SPLICING OF A RIBOSOMAL RNA PRECURSOR

核糖体 RNA 前体的剪接

• 批准号: 3275304
• 负责人: THOMAS ROBERT CECH
• 金额: $ 18.56万
• 依托单位: UNIVERSITY OF COLORADO
• 依托单位国家: 美国
• 财政年份: 1980
• 资助国家: 美国
• 起止时间: 1980-08-01 至 1988-07-31
• 项目状态: 已结题
• 来源: https://reporter.nih.gov/project-details/3275304
• 关键词: Escherichia coli; Tetrahymena; autoradiography; chemical fingerprinting; chemical group; cofactor; enzyme structure; evolution; gel electrophoresis; gene expression; genetic manipulation; genetic recombination; genetic strain; guanosine diphosphate; microorganism genetics; molecular cloning; nucleic acid sequence; nucleoside analog; radiotracer; ribosomal RNA; temperature sensitive mutant; tissue /cell culture

In the macronuclear ribosomal RNA genes fo the unicellular eucaryote, Tetrahymena thermophila, the 26S rRNA coding region is interrupted by a 413 base pair intervening sequence (IVS). The IVS is contained within the primary transcript but is subsequently excised from the RNA by splicing. We have recently developed a completely defined, in vitro splicing system. We found that the splicing activity is intrinsic to the IVS portion of the RNA, and that no enzyme or other protein is required. The objective of the proposed research is to further characterize the mechanism of pre-rRNA splicing and the structure of the RNA needed to mediate the reaction. The structure of the junction formed during ligation of the exons (rRNA sequences bordering the IVS) will be determined by RNA fingerprinting, and the kinetics and cofactor requirements of this ligation reaction will be investigated. The binding site of the guanosine cofactor in the RNA will be characterized by kinetic studies with guanosine analogs and by photoaffinity labeling. The secondary structure of the IVS will be determined using chemical and enzymatic probes, computer calculations and phylogenetic comparison of sequences. The structure of the excised IVS RNA will be compared to that of the IVS when it is part of the precursor. Generalized and sitespecific mutagenesis of recombinant plasmid DNA followed by in vitro transcription will be used to produce altered pre-rRNA molecules which will be tested in the in vitro splicing system; this will allow defects in specific steps of the splicing reaction to be correlated with specific changes in the RNA sequence. Finally, the generality of the Tetrahymena pre-rRNA splicing mechanism will be investigated. The Tetrahymena pre-rRNA splicing system is unusually amenable to detailed study. It is hoped that some of the findings will be applicable to the much less tractable problem of human mRNA splicing, defects in which are known to cause diseases such as Beta+-thalassemia.

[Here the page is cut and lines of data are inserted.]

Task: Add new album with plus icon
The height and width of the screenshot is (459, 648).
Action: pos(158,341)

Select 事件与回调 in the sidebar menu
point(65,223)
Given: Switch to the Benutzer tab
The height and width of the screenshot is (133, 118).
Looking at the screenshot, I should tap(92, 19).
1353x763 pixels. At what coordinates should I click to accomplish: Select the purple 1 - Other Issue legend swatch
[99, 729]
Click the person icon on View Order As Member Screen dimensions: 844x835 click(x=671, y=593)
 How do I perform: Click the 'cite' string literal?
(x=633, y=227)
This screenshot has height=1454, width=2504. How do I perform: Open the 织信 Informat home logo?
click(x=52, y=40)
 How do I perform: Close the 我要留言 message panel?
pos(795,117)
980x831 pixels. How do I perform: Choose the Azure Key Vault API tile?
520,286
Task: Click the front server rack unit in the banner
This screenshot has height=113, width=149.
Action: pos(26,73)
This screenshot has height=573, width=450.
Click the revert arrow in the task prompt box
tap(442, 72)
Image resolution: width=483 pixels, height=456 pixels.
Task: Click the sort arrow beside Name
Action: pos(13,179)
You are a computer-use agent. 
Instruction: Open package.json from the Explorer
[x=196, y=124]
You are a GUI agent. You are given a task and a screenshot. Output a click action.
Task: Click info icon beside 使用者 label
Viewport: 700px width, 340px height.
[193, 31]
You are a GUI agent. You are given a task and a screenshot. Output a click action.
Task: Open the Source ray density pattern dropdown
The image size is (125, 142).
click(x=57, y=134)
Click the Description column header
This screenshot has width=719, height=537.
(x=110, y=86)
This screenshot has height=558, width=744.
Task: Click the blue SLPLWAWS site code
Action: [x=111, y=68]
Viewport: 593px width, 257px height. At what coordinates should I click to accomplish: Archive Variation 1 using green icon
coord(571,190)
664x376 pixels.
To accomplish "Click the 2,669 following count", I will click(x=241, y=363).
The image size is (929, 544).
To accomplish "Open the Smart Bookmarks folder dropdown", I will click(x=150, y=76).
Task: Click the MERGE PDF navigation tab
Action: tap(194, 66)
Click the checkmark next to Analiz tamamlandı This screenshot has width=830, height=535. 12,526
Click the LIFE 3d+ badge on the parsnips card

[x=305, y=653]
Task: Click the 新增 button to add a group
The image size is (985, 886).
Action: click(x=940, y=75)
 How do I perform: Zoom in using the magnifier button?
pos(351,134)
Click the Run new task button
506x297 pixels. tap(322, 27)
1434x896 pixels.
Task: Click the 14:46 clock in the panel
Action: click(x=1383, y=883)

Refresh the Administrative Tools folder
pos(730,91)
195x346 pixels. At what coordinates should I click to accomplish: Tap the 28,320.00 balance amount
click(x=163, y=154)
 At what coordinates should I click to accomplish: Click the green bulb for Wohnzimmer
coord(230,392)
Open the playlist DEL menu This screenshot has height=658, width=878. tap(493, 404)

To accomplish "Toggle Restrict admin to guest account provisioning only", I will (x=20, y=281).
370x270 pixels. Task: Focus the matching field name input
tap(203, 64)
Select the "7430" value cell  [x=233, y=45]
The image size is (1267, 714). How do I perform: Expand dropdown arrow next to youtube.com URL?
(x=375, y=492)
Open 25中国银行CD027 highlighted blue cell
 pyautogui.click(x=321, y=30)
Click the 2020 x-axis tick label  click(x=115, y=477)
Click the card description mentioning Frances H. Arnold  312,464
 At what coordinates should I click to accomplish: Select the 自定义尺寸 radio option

在单细胞泡菜的大核核糖体RNA基因中， 四膜热嗜热，26S rRNA编码区被413中断 碱基对中间序列（IVS）。 IVS包含在 主转录本，但随后通过剪接从RNA中切除。 我们最近开发了一个完全定义的体外剪接系统。 我们发现，剪接活性与IVS的IV部分固有 RNA，不需要酶或其他蛋白质。 目的 拟议的研究是为了进一步表征前rNNA的机制 剪接和RNA的结构需要介导反应。 这 外显子连接期间形成的结构（rRNA 与IVS接壤的序列）将由RNA指纹识别确定，并且 该连接反应的动力学和辅助因子要求将是 调查。 RNA中鸟氨酸辅因子的结合位点将 具有鸟苷类似物的动力学研究的特征和 光性标签。 IV的二级结构将是 使用化学和酶探针，计算机计算以及 序列的系统发育比较。 切除的IVS RNA的结构 当它是前体的一部分时，将与IVS的相比。 重组质粒DNA的广义和位置诱变 其次是体外转录将用于产生改变的前rNNA 将在体外剪接系统中测试的分子；这会 允许在剪接反应的特定步骤中存在缺陷 与RNA序列的特定变化。 最后，一般性 将研究四膜前rNNA剪接机制。 这 四膜虫前RRNA剪接系统异常适合详细 学习。 希望某些发现将适用于 人类mRNA剪接的易于处理的问题要少得多，其中缺陷 已知会引起诸如β+thalassysya之类的疾病。